Thank you all for your comments and good wishes. So far we have not got the Psa bacteria, but must continue to watch and inspect.
    Today it is wet. We had some heavy showers overnight. Hopefully during the fine spells the bees will be able to get to work. Yesterday was lovely till 4.45 when we had to rush in to beat the rain. Earlier in the day I took some photos. We have 21 bee hives in the kiwifruit blocks for pollination.( the bees arrived by truck at 2.30 on Sunday night- from over the Kaimais )
Here a bee is systematically working it's way around a female flower.

 The same is happening  in the  male flowers.
To make it easier for you to see the difference this photo was taken where a male and a female vine are growing side by side and the canes intertwine to some extent. The bee is on the male flower.

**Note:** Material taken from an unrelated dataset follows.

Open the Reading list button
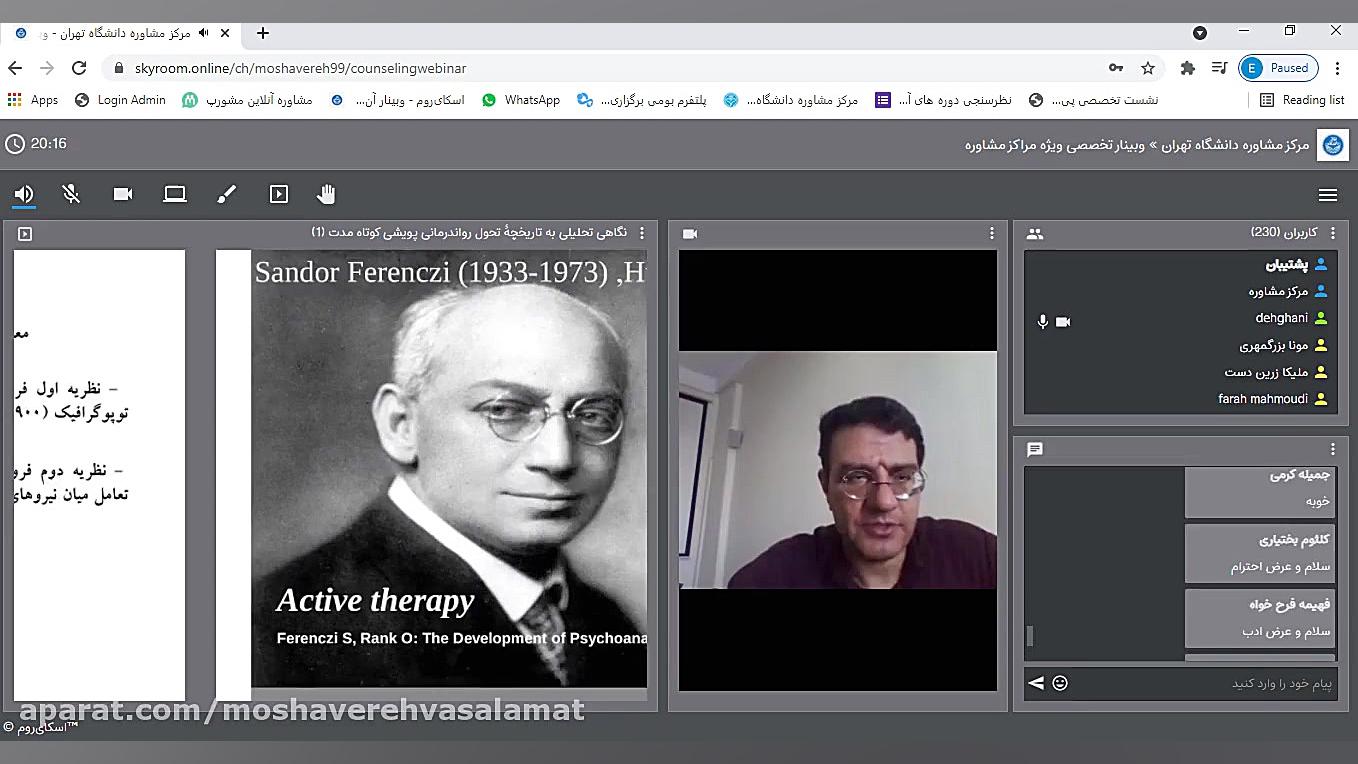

The male flowers on the left in the photo are a more yellow colour ( especially as they age. )  The female flowers and buds on the right are whiter and fatter in the middle of the flower ( ovary )- this part will swell to become the fruit.  When the vines are close like this it is not far for the bee hopefully to carry male pollen to the female flowers right next to it.( the male vines are 1-8 females or 1-4 in some places )
 Yesterday while it was sunny the good wee bees worked tirelessly around me as I worked. The air Hummmmmmms with their presence. The air is heavy with smell of kiwifruit flowers.
Currently this is my work station. The old radio is sitting on the tractor mudguard; my seat (a cushion on a beer crate ) and plastic cube with thermos; cold water; snacks; new gloves etc are in the bucket / tray behind the tractor. My gear ( secateurs; clips; stocking ties and deoderant ) are worn in a carpenters apron around my waist. The deoderant  is just in case a bee stings me. (it's the  best immediate cure I have used! ) I wear a cap while working as I do not like bees in my hair!     Wal the Beekeeper has just now driven in to go and feed his bees some sugar syrup. ( for energy - makes them work hard - they fly a long way on a fine day  ) He is by far the best beekeeper we have used over the last 30 years.
While I was eating my breakfast today I wrote myself a list of all the things I could do if it stayed wet today. Some will get done but the sun is breaking through so if the leaves and grass dry out it may be back to the orchard later.

*****Progress seems agonisingly slow at the Pike River mine. I sense something will happen today.The coverage is constant and every Kiwi  in NZ is talking about it and of course hoping for a good outcome.********
These dark blue Love-in-the Mist are growing under the yellow Graham Thomas rose fence. (Some of the kiwfruit bees are visiting them too!) But, since there are supposed to be 35,000 bees per hive it won't matter!  ( 735000 + 35000in the avocados. )


Janice said...

Oh, Ali - I think about you every time the psa is mentioned on the news - I've had my fingers crossed for you all that time as well! We will all hold if off from you by force of will i think!

Deb said...

Oh send some of that rain over here. We haven't had rain for days and our fields are so dry. the sheep will be eating dirt soon. Will keep fingers crossed you continue to avoid psa.

Interesting to see the kiwifruit life cycle!!

Jennifer said...

Your yellow roses are scrumptious! The info on how kiwifruit is grown is really interesting, all too often we take our food for granted and never think of where it comes from. We are praying for the miners too.

julieQ said...

We just love to hear about your farm...your pictures make it come alive for us. Thank you for sharing!